You know how this story is supposed to go, right? Nvidia owns AI chips. Everyone else is fighting for scraps. The GPU is the only thing that matters. Wall Street's told you this a hundred times and you've probably stopped questioning it.
Broadcom just proved the entire narrative is incomplete. While you were watching Jensen Huang's leather jacket collection evolve, Hock Tan was quietly racking up a $73 billion AI backlog β committed orders, with TSMC capacity locked through 2028. AVGO hit a $1.96 trillion market cap at $411 a share (+18.6% YTD). And the AI revenue? Q2 clocked in at $10.8 billion, more than doubled year-over-year, representing nearly half of total revenue. This isn't a side hustle. This is the main event.
Here's what you need to understand: Broadcom isn't competing with Nvidia. It's building the chips that Nvidia doesn't β custom ASICs purpose-built for individual hyperscalers. Google's TPU v7 "Ironwood"? Broadcom. Meta's first 2-nanometer AI silicon? Broadcom. OpenAI's first-ever custom chip, tied to a 10-gigawatt infrastructure deal and targeting 2027? Broadcom. Anthropic dropped a $10 billion order. ByteDance and Fujitsu are in the door. Apple's name keeps surfacing. That's six confirmed hyperscaler customers β and the list is growing.
The custom ASIC co-design market is basically a duopoly: Broadcom and Marvell own roughly 95% of it. But here's the thing β Broadcom's not just a chip designer. They're the networking backbone of every AI cluster on the planet.
The Invisible Moat Nobody Talks About
GPUs get the glory, but switches do the actual work. Every GPU in an AI data center connects through Ethernet switch chips β and Broadcom owns roughly 70% of that market. Their Tomahawk 6, announced in March 2026, is the world's first 102.4 terabits-per-second switch chip. That's not a typo. One chip. A hundred trillion bits. Every second.
The datacenter Ethernet switch market grew 63% year-over-year in Q4 2025, per IDC. As AI clusters scale from thousands to millions of GPUs, the networking layer becomes more critical β and more valuable β than the compute itself. Broadcom collects a toll on every single connection.
The Math That Changes Everything
Q2 AI revenue: $10.8 billion. Q3 guidance: AI revenue triples to roughly $16 billion. And Hock Tan just told Wall Street that FY2027 AI chip revenue is heading to $100 billion or more. At a trailing P/E of 68, you might flinch β until you see the forward P/E is 21.22. That's not expensive.

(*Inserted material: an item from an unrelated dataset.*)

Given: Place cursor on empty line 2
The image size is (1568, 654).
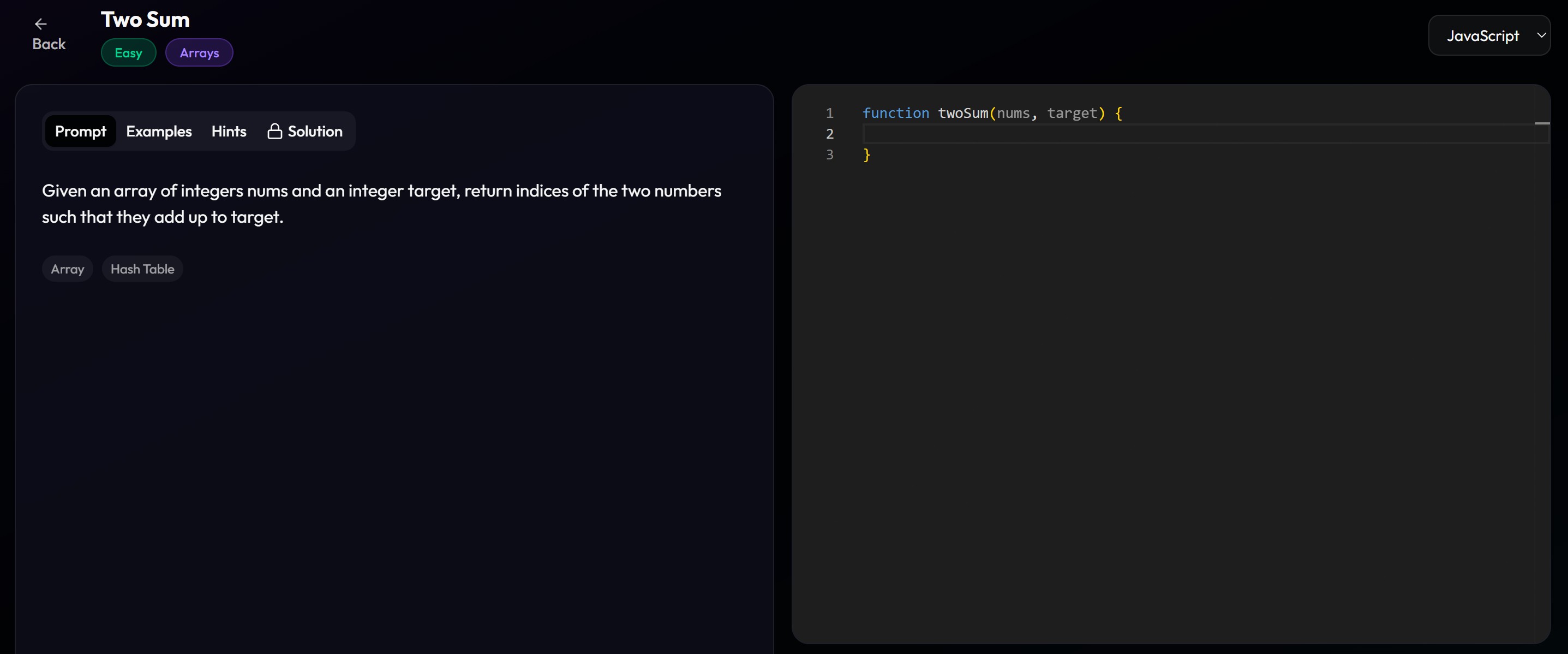Looking at the screenshot, I should [1157, 134].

That's a growth stock priced like a value play because the market still hasn't internalized how big this gets.
The $73 billion AI backlog isn't analyst speculation β it's committed orders with TSMC capacity locked through 2028. These chips are already spoken for. The revenue is a matter of when, not if.
Nvidia's the face of the AI buildout. But Broadcom is the spine β the custom silicon and networking infrastructure that makes every AI workload physically possible. And with $73 billion in committed orders, we're not guessing about demand. We're just waiting for the revenue to land.